Tuberville’s far from alone.
“Do you think the president will be empowered if the government shuts down?” Raw Story asked Sen. Rick Scott (R-FL), a former Florida governor, on Tuesday as the clock ticked.
“Yeah,” Scott said. “When I was governor, they were talking about not passing a budget…”
Scott was hopping an elevator in the Capitol, so he didn’t have time to get into the details of his 2017 impasse with Florida’s GOP-controlled Senate.
In short, it was a dark, drawn out and very dirty brawl.
After a bipartisan deal was struck averting what would have been an embarrassing shutdown, Scott exacted legislative revenge and vetoed some 400 projects, including many earmarked by GOP senators who opposed his budget — an unprecedented number of vetos in the modern era, according to the Associated Press.
All told, Scott’s vetoes slashed a whopping 14 percent from the budget he had just negotiated with legislative rivals from his own party.
“You have latitude,” Scott recalled, before offering unsolicited advice to President Trump. “You're still the CEO of the country.”
Trump seems to have gotten that memo from his right flank, and that has moderate Republicans worried.
‘A steeper hill’
While moderates are close to extinct in Washington, the few remaining voices from the middle seem to be the only hope of getting the government back up and running. That has many cautioning calm from the Oval Office and cabinet members alike.
“I would hate to make it even more difficult to get consensus, and so they have to be very judicious in the exercise of their power,” Sen. Tillis told Raw Story. “Otherwise it just creates a steeper hill.”
Sen. Thom Tillis (R-NC) speaks to the press. REUTERS/Annabelle Gordon
Tillis is retiring next year, but in the meantime he’s reminding colleagues that Article I of the Constitution puts Congress in the driver’s seat when it comes to federal spending.
Tillis wants to find a way out of this impasse ASAP, in part because shutdowns empower the executive branch, whose powers are laid out in Article II of the Constitution.
“I'll be honest with you, as a member of the Article I branch, I'm not really excited about a lot of leeway for the Article II branch,” Tillis said. “I'm kind of old-fashioned that way. I like us being responsible for spending and that sort of thing.”
But a part of the reason the government shut down is because Democrats accuse this GOP-controlled Congress of ceding too much congressional authority to Trump and unelected administrators such as former Department of Government Efficiency (or DOGE) head Elon Musk, who was given free reign to slash the federal workforce and impound appropriated funds.
‘Gone rogue’
That’s why Democrats were unmoved by arguments that a government shutdown would empower the administration.

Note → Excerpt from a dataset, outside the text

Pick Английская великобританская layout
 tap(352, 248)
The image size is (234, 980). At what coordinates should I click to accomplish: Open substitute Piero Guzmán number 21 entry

“They do that anyway,” Sen. Ruben Gallego (D-AZ) told reporters ahead of Tuesday’s votes that failed to avert the shutdown.
“They got rid of the Department of Education. So like whether we pass this or not, [Trump’s] going to do whatever he wants.”
Sen. Peter Welch, (D-VT) said: “You've got a president who's just not staying within the lines of the Constitution, so it's really undercut confidence that this is an on level negotiation.
“The reality is we've got extraordinary disorder in the constitutional system.”
That disorder is now on full display, as the shutdown saga continues.
“He's directed the Republicans not to speak to us,” Welch said. “He's gone rogue on assuming Congress' taxing authority with these arbitrary tariffs. He's done the same with the Justice Department, going after people without evidence.”